**What to produce**: Look below for the line containing "Given: Open the Beer product title link", then write out that line and every line after it to the end, exactly, minus the pictures.

**Records shown**:

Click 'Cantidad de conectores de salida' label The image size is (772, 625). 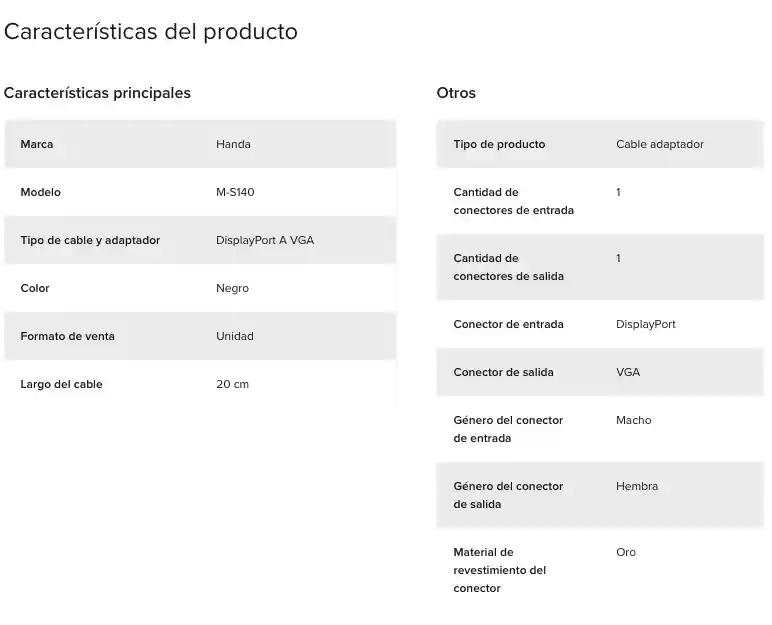point(508,267)
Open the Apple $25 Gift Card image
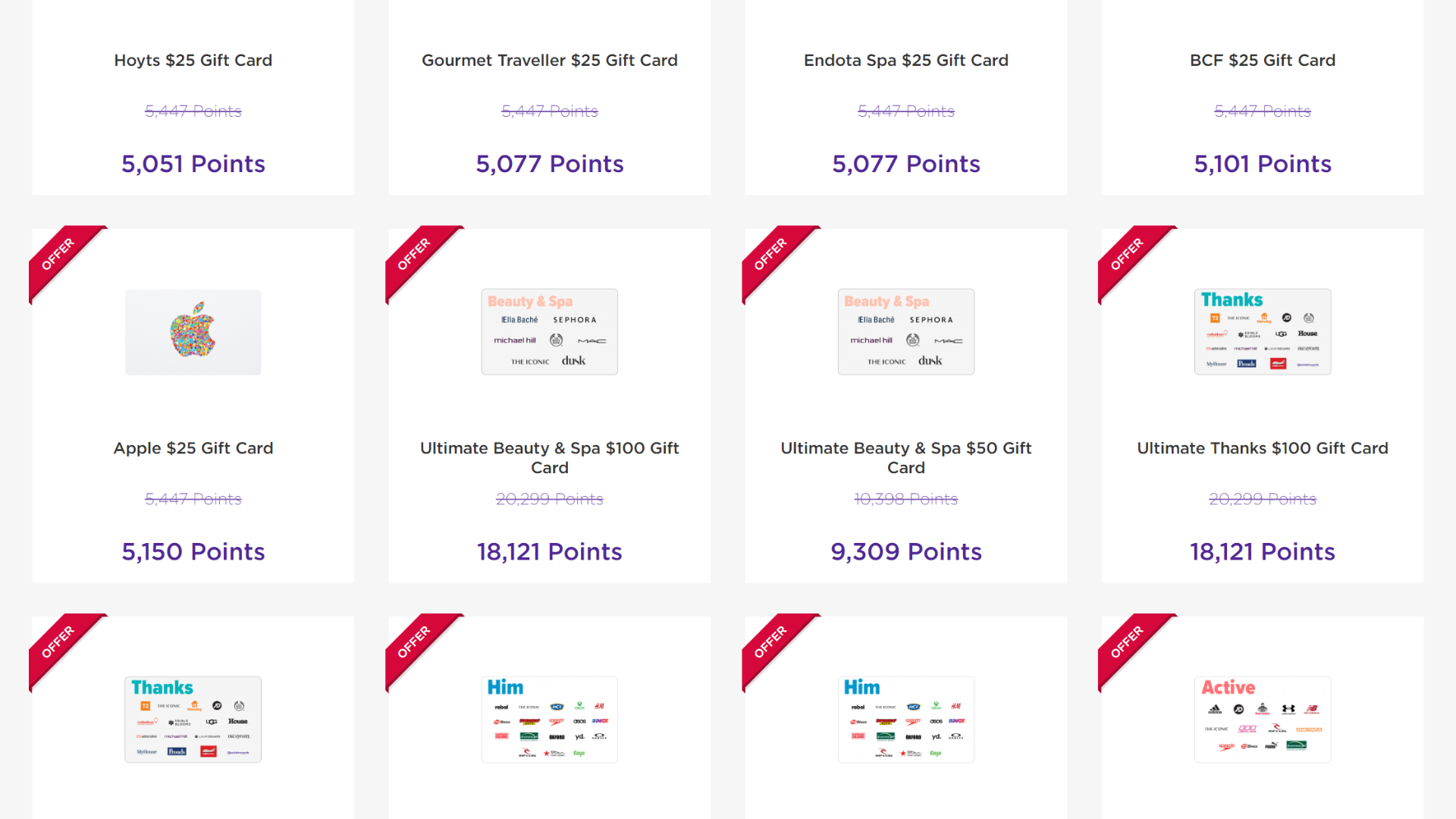Viewport: 1456px width, 819px height. coord(193,332)
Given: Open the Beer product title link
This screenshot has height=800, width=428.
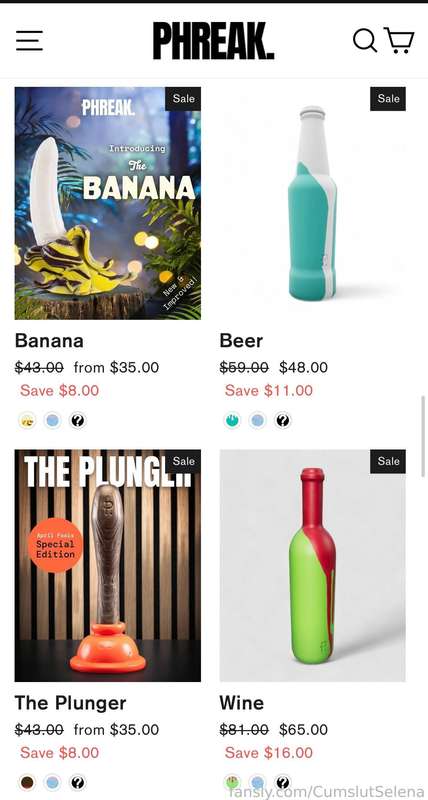Looking at the screenshot, I should (x=241, y=340).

**Your response**:
Given: Open the Beer product title link
This screenshot has height=800, width=428.
Looking at the screenshot, I should (x=241, y=340).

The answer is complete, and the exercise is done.